ISBN : 9782070314126

Le continent américain, surtout en ce qui concerne sa partie centrale et ce que l'on nomme communément "l'Amérique du Sud", reste à nos yeux, plus peut-être qu'un autre pays au monde, lié au mot et à l'univers de la "dictature." C'est que, bien avant que les premiers hommes blancs n'apparussent aux yeux d'un Moctezuma épouvanté à l'idée que la Prophétie du retour de Quetzalcoatl était en train de se réaliser, annonçant la fin de tout pour lui et son peuple, le continent n'avait connu que cela comme régime.
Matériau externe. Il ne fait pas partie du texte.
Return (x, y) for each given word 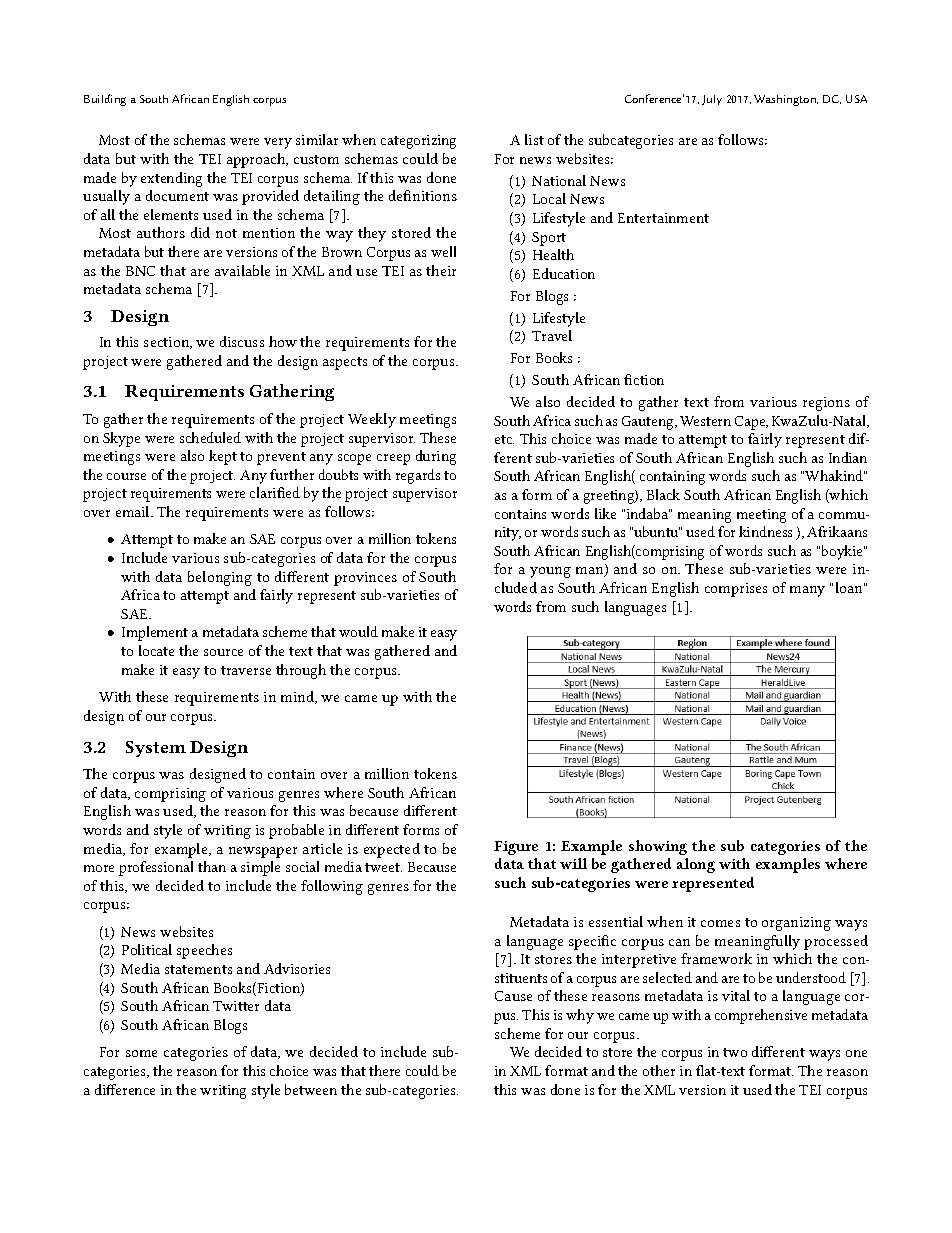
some (141, 1053)
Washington (786, 100)
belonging (220, 578)
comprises (736, 590)
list (534, 139)
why (580, 1016)
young (550, 572)
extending (171, 179)
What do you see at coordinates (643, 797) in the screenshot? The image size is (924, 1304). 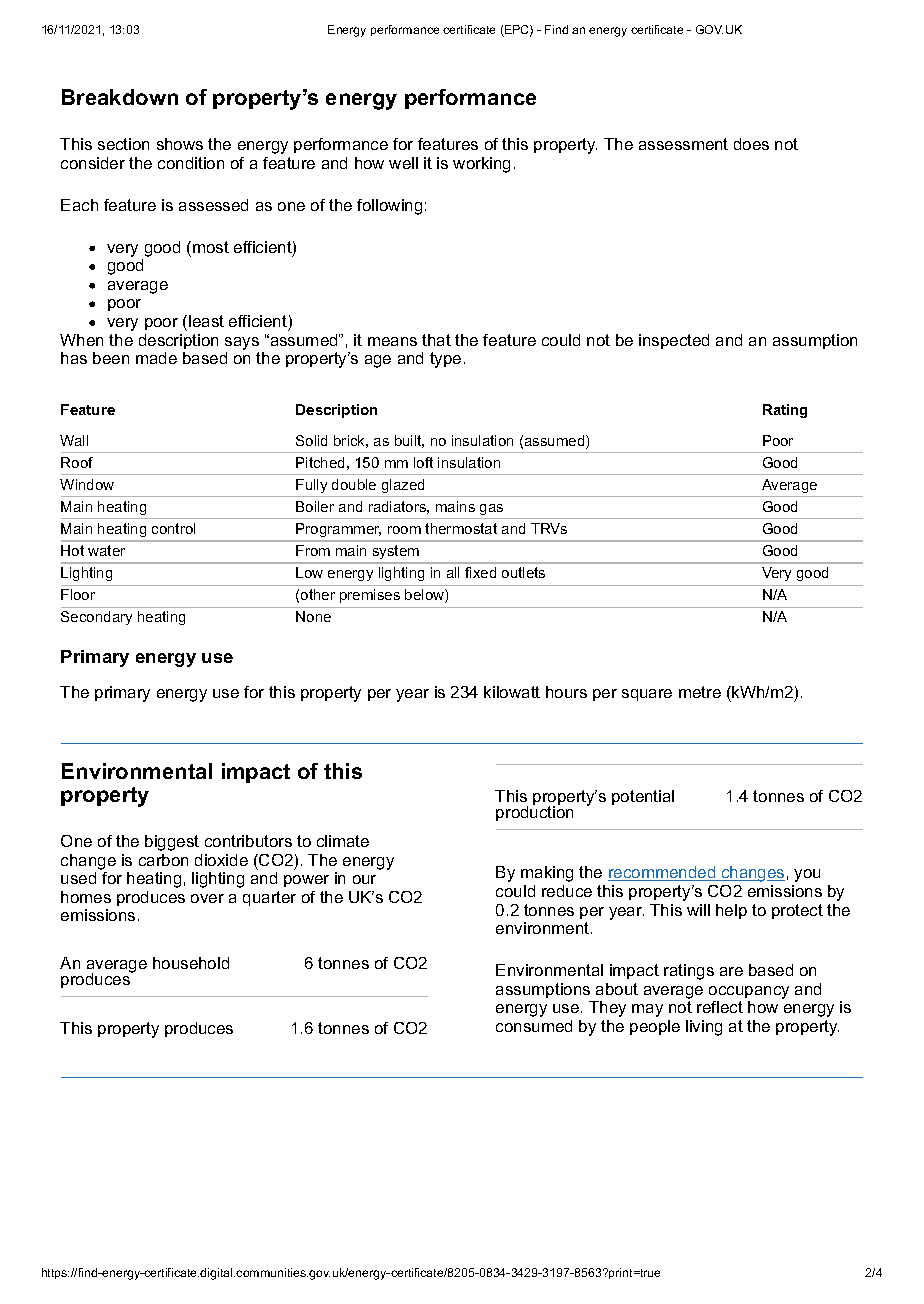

Oh ! certes, à l'époque, personne n'aurait songé à utiliser le terme, ni ceux qui l'imposaient, ni ceux qui la subissaient, mais le fait était bien là.

La prise en main de cette partie du continent par les Espagnols et les Portugais n'allégea en rien le phénomène, bien au contraire. Simplement, si le mot "dictature" n'apparaissait toujours pas sauf dans les milieux franchement révolutionnaires, on parlait de monarchie et même de monarchie impériale avec l'Empire du Brésil - et l'éphémère Empire du Mexique qui faillit bien passer et demeurer sous la coupe des Habsbourg.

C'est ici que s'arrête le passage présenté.